_WHAT YOU NEED TO DO:_ Scale the coordinates in the answers by 0.75, rounding to whole numbers with halves going up. Rewrite every line from the one holding "Expand the Nghỉ Chế độ dropdown" through the end of the entries, inclusive, requests included, and leave out the pictures.

_DATA SUPPLIED:_
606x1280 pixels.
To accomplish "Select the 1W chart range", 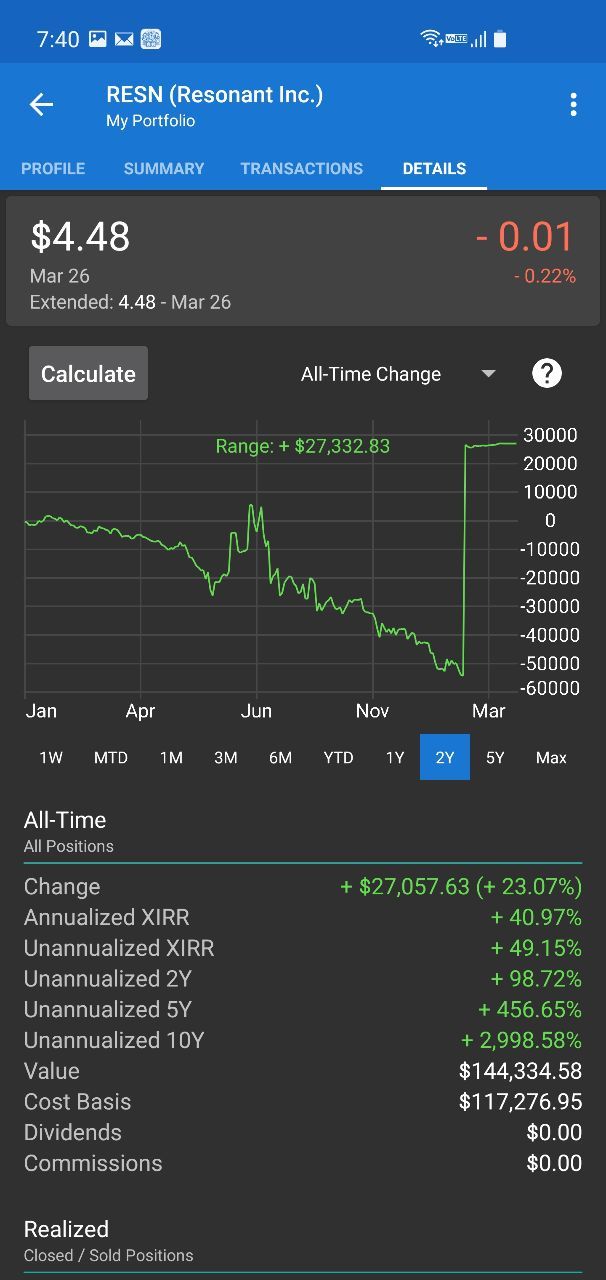I will 51,758.
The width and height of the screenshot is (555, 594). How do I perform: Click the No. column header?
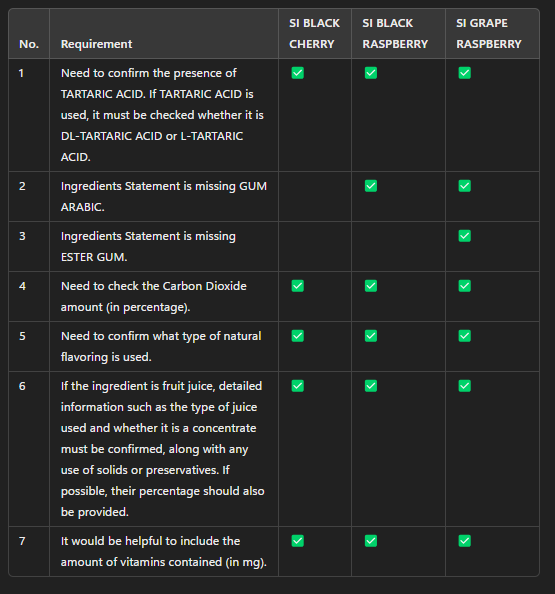pyautogui.click(x=29, y=44)
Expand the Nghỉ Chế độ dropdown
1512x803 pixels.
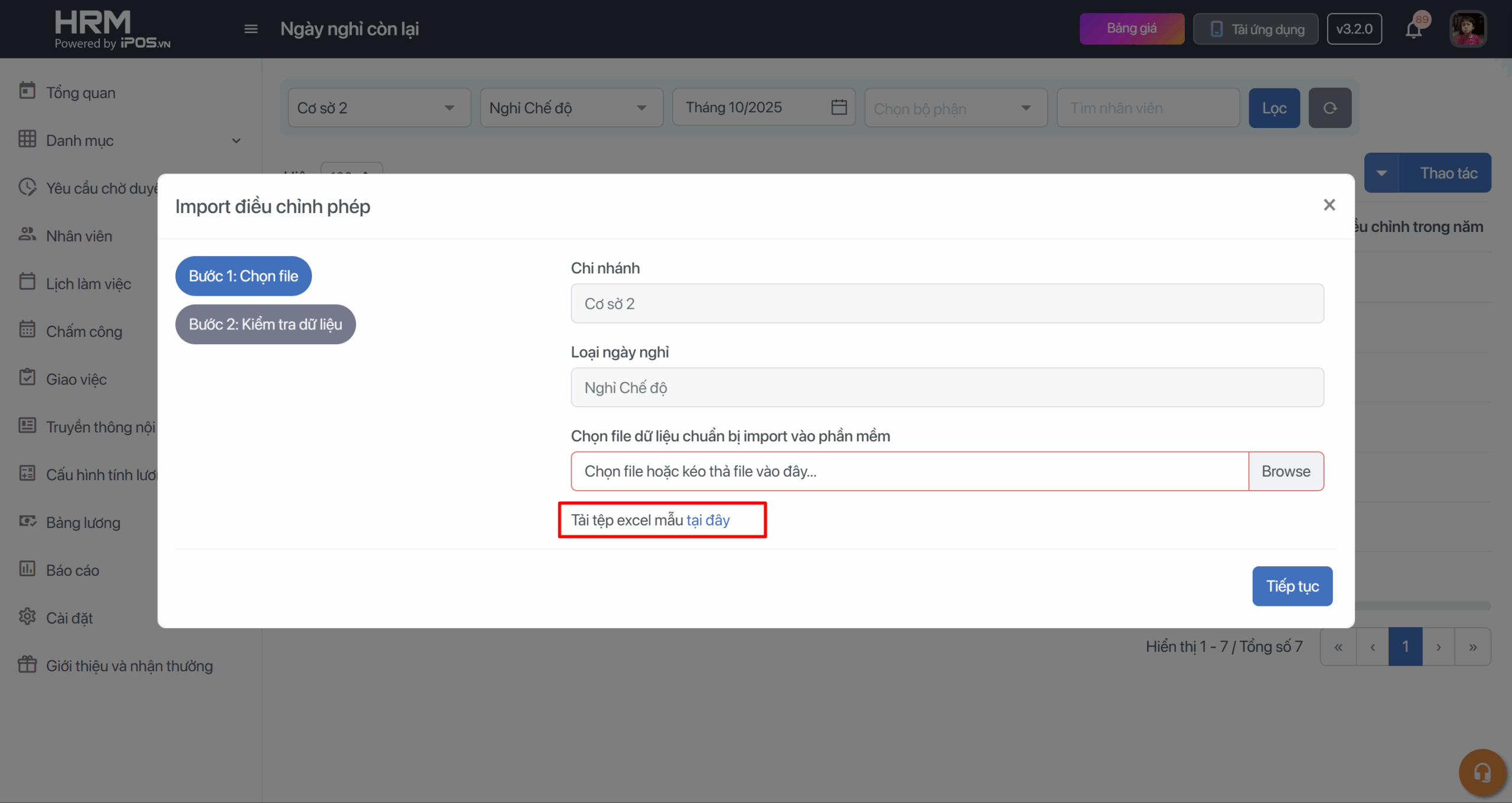coord(571,108)
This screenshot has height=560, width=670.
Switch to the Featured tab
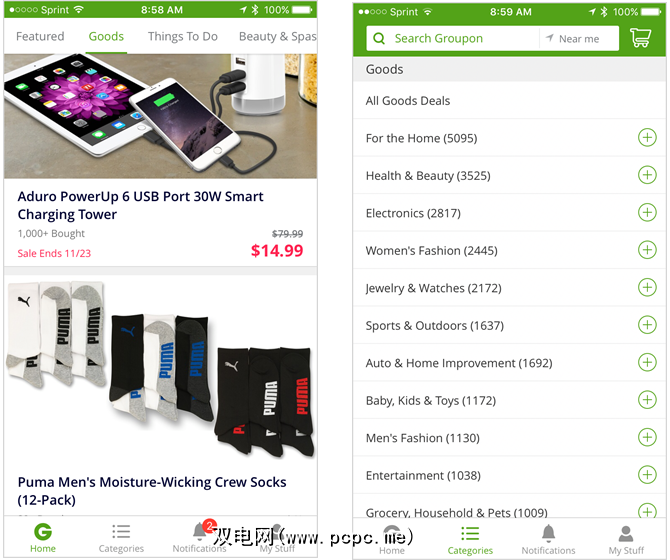coord(40,36)
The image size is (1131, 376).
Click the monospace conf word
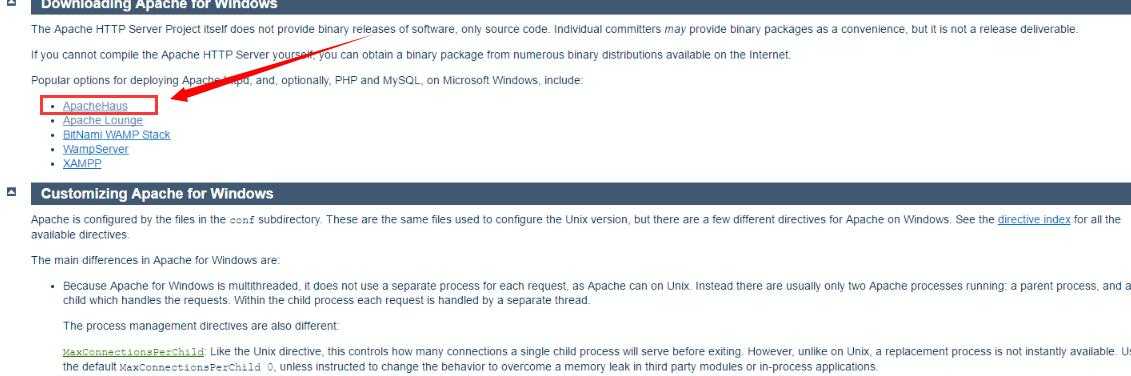[242, 220]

_ANSWER TO THIS PROBLEM:_
Expand the Nghỉ Chế độ dropdown
1512x803 pixels.
coord(428,81)
This screenshot has height=560, width=670.
Switch to the Featured tab
coord(30,27)
The image size is (1131, 376).
Click the monospace conf word
[182, 165]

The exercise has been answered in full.